La vendetta è servita. Il Barcellona, che poche settimane fa si era arreso al Real Madrid nel Clasico giocato nella Liga, si rifà con gli interessi superando i rivali all’ultimo minuto nella Supercoppa di Spagna giocata a Gedda, in Arabia Saudita. Finisce 3-2, trofeo alla squadra di Flick
La Supercoppa di Spagna si tinge ancora di blaugrana, grazie a un protagonista inatteso solo fino a un certo punto: Raphinha. Non il giovane Yamal, ma l’esterno brasiliano si prende la scena nella finale contro il Real Madrid, firmando una doppietta decisiva e trascinando il Barcellona al successo.
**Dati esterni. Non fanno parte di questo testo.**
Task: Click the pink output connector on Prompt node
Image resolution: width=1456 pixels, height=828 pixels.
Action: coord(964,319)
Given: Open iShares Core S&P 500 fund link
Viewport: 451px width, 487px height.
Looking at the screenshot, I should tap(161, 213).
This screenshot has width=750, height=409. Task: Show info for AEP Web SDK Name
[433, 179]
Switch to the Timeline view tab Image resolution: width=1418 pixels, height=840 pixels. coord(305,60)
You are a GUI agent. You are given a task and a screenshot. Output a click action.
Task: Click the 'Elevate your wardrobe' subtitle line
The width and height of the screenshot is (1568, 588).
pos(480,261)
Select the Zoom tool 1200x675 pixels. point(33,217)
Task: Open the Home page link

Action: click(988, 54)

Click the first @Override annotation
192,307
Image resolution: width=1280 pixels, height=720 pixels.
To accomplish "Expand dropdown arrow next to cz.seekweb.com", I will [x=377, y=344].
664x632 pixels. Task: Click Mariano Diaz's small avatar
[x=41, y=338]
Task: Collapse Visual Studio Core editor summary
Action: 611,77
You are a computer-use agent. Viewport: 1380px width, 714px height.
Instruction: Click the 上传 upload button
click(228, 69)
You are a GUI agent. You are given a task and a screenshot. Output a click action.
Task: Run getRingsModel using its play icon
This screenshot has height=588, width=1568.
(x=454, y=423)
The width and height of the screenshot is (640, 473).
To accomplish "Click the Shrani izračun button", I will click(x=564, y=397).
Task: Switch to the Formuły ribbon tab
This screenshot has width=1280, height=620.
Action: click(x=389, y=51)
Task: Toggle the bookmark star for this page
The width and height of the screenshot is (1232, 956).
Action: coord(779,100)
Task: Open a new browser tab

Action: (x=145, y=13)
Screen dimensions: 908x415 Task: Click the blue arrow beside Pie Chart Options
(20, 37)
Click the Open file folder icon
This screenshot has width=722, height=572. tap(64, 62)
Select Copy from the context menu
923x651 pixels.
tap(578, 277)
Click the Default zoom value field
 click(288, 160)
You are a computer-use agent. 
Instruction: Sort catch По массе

Vendetta servita per la squadra di Hansi Flick, che solo poche settimane fa aveva mal digerito il Clasico giocato in campionato e vinto dalle merengues, in una sfida che aveva lasciato pesanti strascichi a livello di polemiche extra-campo.

Barcellona-Real Madrid 3-2: la partita
Il primo tempo di Barcellona-Real Madrid vive di continui ribaltamenti, soprattutto nella parte finale, quando i blancos tentano di rimanere agganciati alla partita inseguendo le accelerazioni di Raphinha e Lewandowski, con Vinicius e Gonzalo Garcia chiamati a un grande lavoro difensivo.
Nel finale di frazione la gara esplode. Al 36′ ecco il vantaggio firmato da Raphinha. Nel recupero arrivano addirittura tre reti. Prima quella del pari di Vinicius (45+2′), poi il nuovo vantaggio blaugrana firmato da Lewandowski (45+4′), infine di nuovo il pareggio delle merengues con Gonzalo Garcia (45+6′).

Barcellona-Real: la Supercoppa la decide Raphinha
Dopo l’intervallo, però, l’equilibrio si spezza. Il Barcellona gestisce meglio i ritmi e trova il colpo risolutore grazie ancora a Raphinha, che finalizza un’azione costruita con intelligenza da Dani Olmo e porta i catalani sul 3-2. Un vantaggio che si rivelerà decisivo, nonostante il forcing finale del Real.
Xabi Alonso prova a cambiare l’inerzia inserendo Mbappé nel finale, pur non al meglio della condizione, ma la mossa non produce gli effetti sperati. Il Barcellona resiste anche in dieci uomini dopo l’espulsione di De Jong e difende con ordine fino al fischio finale. A Gedda arriva così la seconda Supercoppa consecutiva per i blaugrana, che si prendono anche una rivincita simbolica dopo il ko nel primo Clasico stagionale al Bernabéu. Una sfida, quella, che era stata caratterizzata dalle forti polemiche extra-campo, scaturite in particolare dalle parole poco gentili da parte di Lamine Yamal nei confronti dei rivali di sempre, trascinatesi in campo con confronti accesi nei novanta minuti.